### Dataset
========

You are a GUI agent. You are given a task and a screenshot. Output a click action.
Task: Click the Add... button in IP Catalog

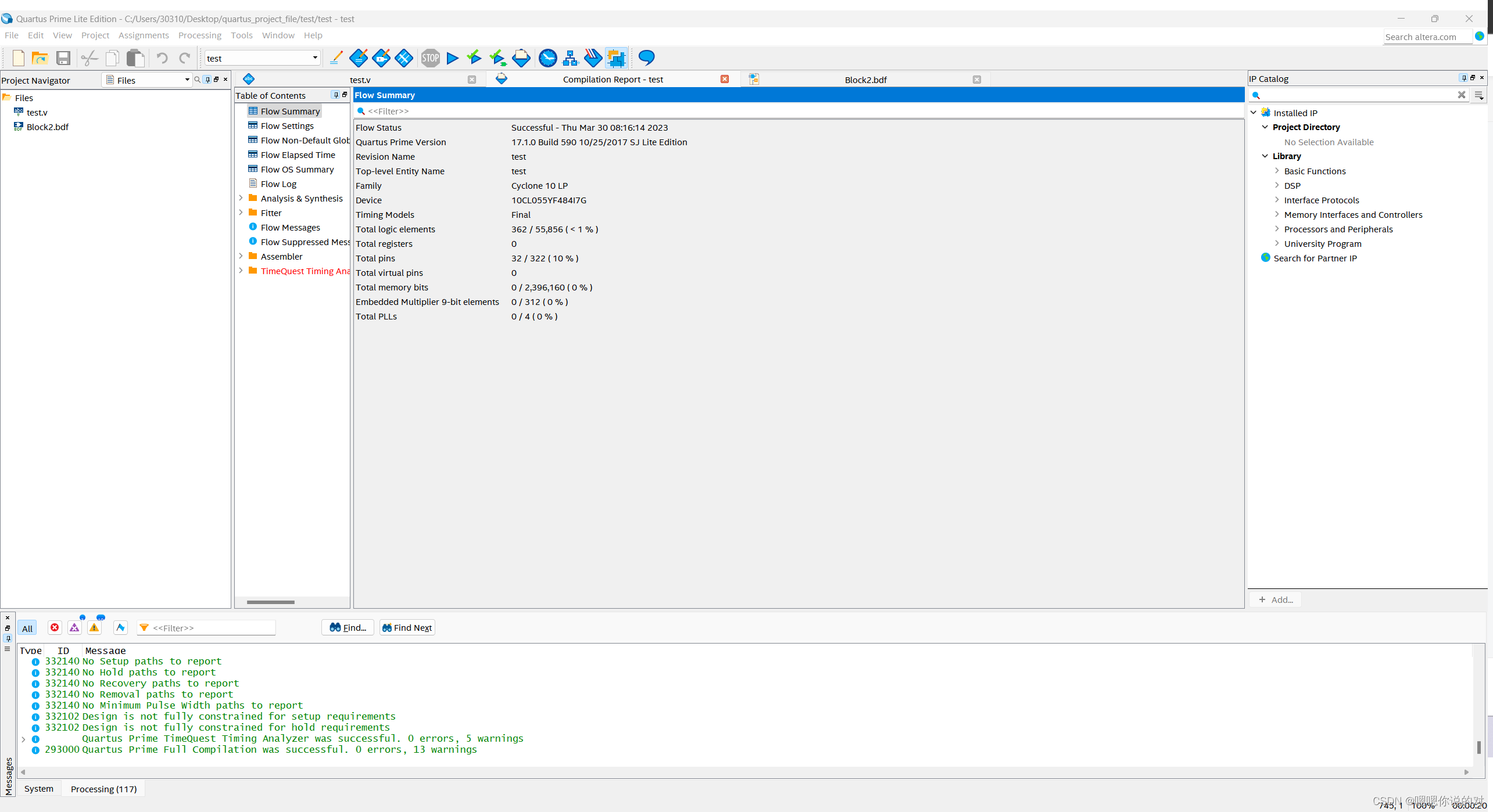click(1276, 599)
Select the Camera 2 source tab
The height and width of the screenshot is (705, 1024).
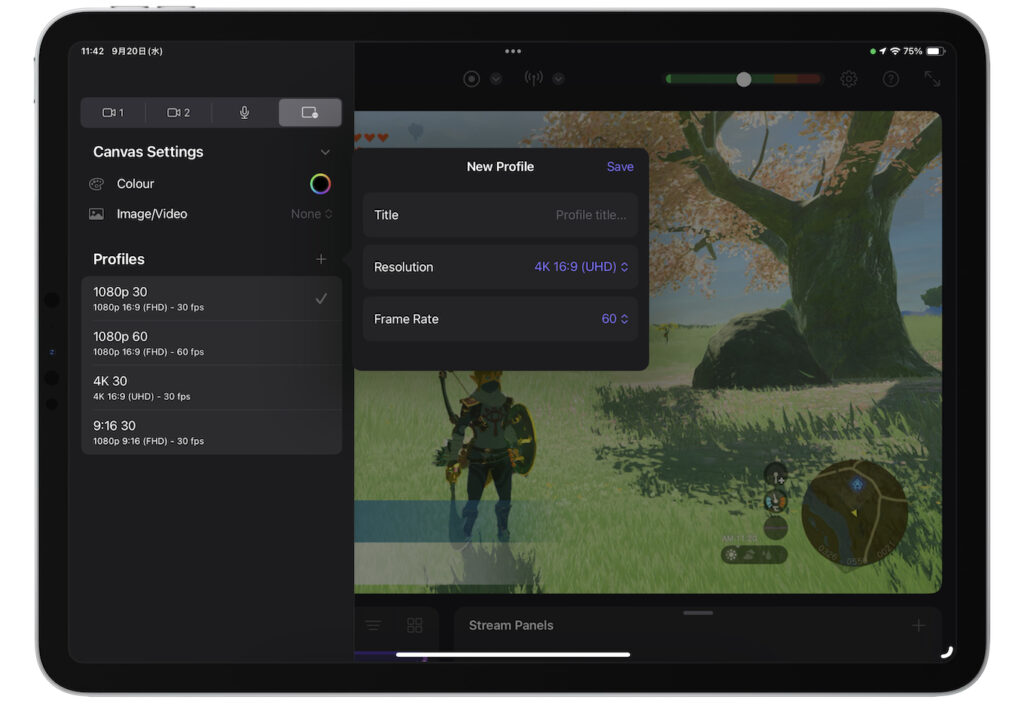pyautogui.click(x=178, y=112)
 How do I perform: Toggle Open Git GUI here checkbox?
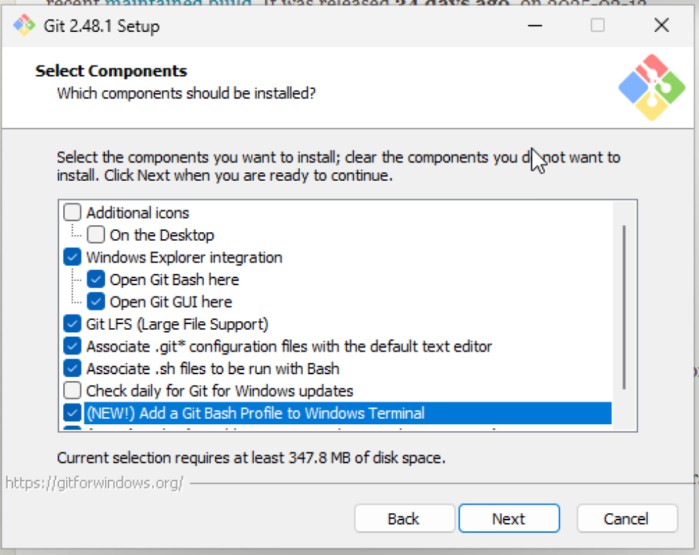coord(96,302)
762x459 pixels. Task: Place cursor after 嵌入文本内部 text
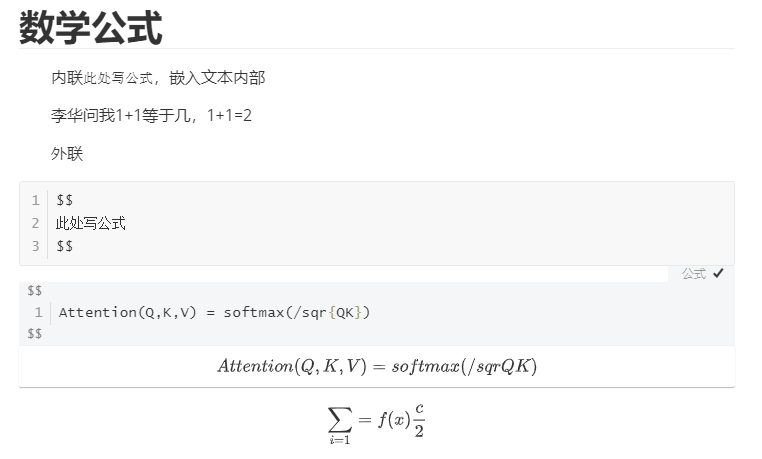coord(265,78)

========

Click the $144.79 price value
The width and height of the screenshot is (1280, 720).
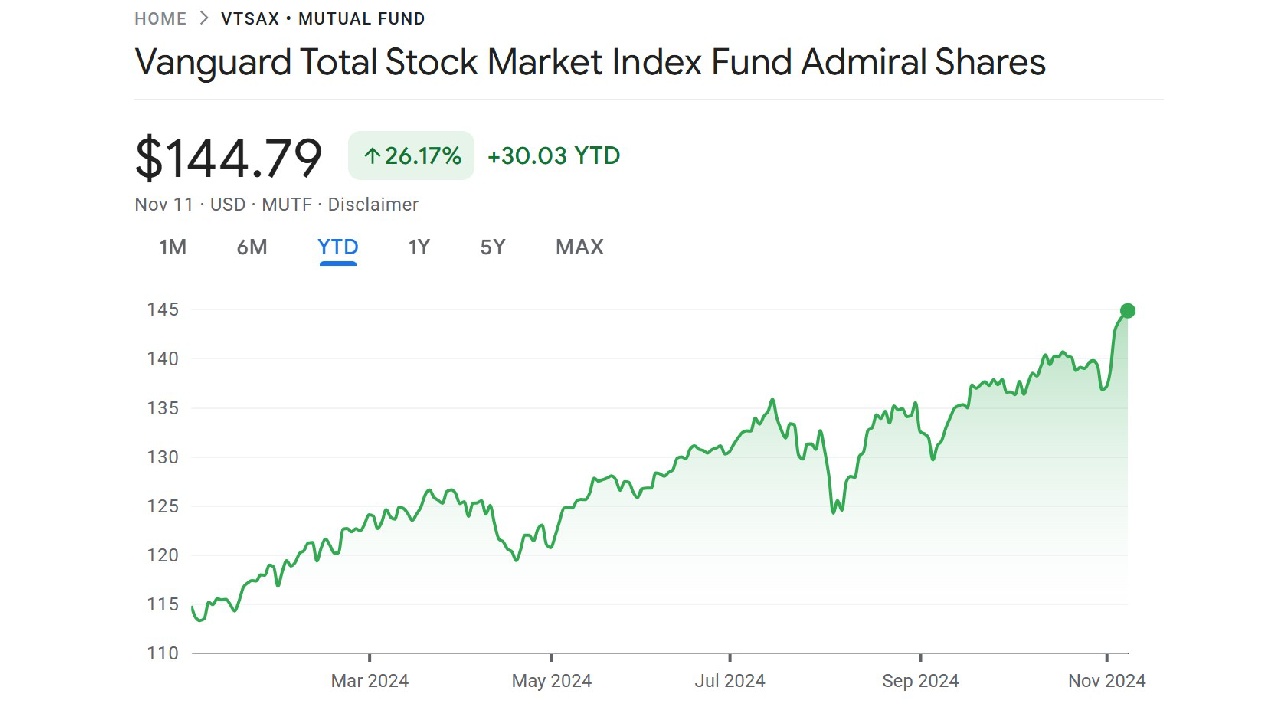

========

### Goal
Lay out everything in the material from the line containing "How do I perform: Toggle" down to the line containing "coord(265,78)" as a Markdown table with the columns Row and Line, skipping blank lines. Leave the pictures out of the table.

### Written reply
| Row | Line |
|---|---|
| 1 |  How do I perform: Toggle Open Git GUI here checkbox? |
| 2 | coord(96,302) |
| 3 | 762x459 pixels. Task: Place cursor after 嵌入文本内部 text |
| 4 | coord(265,78) |